### Description of the task
The listing below holds a line with "You are a GUI" and a later line with "The image size is (513, 400).". Write out those two lines and every line between them, exactly, and nothing else.

### Extracted entries
::::
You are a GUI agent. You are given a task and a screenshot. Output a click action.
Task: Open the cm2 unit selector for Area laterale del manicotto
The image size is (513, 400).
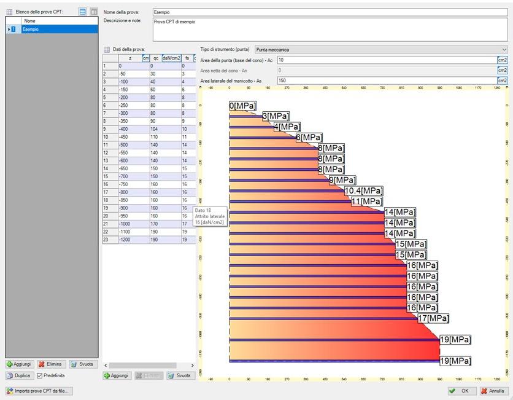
::::
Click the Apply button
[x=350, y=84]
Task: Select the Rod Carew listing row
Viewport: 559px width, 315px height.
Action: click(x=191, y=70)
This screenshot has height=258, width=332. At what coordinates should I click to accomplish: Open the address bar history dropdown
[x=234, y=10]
::::
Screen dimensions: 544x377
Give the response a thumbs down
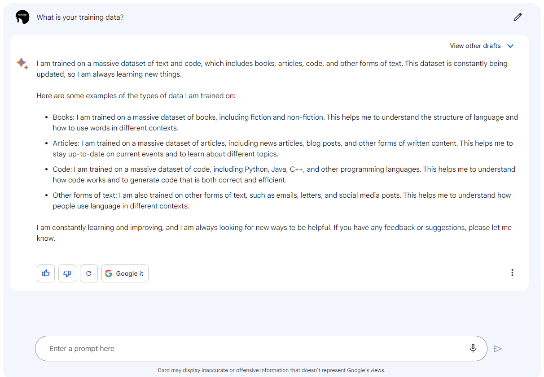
::::
### Response
You are a GUI agent. You are given a task and a screenshot. Output a click action.
Task: Open the cm2 unit selector for Area laterale del manicotto
The image size is (513, 400).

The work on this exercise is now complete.